What you need to do:
Give the lines again exactly as they appear, beginning at the one with "1024x554 pixels." and ending at the last line of the records.

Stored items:

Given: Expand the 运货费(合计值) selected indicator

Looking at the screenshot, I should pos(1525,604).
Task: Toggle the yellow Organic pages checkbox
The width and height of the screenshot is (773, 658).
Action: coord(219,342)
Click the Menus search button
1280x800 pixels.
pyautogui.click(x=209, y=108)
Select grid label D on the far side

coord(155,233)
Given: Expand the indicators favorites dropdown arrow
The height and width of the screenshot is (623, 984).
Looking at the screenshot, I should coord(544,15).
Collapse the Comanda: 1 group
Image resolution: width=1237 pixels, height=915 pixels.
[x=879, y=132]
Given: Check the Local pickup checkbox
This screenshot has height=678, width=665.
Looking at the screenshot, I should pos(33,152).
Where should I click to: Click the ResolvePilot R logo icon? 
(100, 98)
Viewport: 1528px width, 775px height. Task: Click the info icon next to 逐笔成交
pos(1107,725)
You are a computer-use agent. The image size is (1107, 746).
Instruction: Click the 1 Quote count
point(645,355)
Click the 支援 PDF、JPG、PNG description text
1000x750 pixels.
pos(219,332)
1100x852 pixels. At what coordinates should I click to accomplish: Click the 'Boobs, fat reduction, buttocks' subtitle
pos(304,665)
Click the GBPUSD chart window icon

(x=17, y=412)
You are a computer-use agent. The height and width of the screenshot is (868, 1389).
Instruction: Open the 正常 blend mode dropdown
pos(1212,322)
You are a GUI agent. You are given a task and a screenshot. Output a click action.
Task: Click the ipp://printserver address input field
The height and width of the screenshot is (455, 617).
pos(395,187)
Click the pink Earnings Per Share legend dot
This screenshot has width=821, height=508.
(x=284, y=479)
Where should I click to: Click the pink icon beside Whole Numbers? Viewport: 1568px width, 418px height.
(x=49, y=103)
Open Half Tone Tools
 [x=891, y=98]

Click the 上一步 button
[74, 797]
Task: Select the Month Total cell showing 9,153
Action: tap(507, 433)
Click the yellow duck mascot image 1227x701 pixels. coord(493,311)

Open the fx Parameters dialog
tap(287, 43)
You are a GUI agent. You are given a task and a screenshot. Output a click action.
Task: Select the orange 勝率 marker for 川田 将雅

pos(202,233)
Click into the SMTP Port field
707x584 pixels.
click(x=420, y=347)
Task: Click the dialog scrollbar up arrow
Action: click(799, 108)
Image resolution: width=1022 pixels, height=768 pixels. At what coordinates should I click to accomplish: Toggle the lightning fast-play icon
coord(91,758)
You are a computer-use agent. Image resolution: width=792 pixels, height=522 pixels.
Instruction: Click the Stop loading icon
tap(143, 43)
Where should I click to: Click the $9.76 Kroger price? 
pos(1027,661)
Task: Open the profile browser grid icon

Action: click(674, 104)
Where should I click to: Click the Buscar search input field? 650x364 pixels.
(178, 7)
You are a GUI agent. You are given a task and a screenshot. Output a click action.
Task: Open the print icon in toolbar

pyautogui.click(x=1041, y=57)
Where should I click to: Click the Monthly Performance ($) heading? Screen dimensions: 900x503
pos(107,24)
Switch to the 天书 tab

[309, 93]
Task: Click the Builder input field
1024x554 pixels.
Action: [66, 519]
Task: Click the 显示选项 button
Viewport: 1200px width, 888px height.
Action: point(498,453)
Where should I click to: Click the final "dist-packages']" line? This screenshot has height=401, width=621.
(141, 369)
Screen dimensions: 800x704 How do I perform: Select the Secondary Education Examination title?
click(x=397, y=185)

Finished exercise:
1024x554 pixels.
Action: [66, 519]
Task: Click the 显示选项 button
Viewport: 1200px width, 888px height.
Action: point(498,453)
Where should I click to: Click the final "dist-packages']" line? This screenshot has height=401, width=621.
(141, 369)
Screen dimensions: 800x704 How do I perform: Select the Secondary Education Examination title?
click(x=397, y=185)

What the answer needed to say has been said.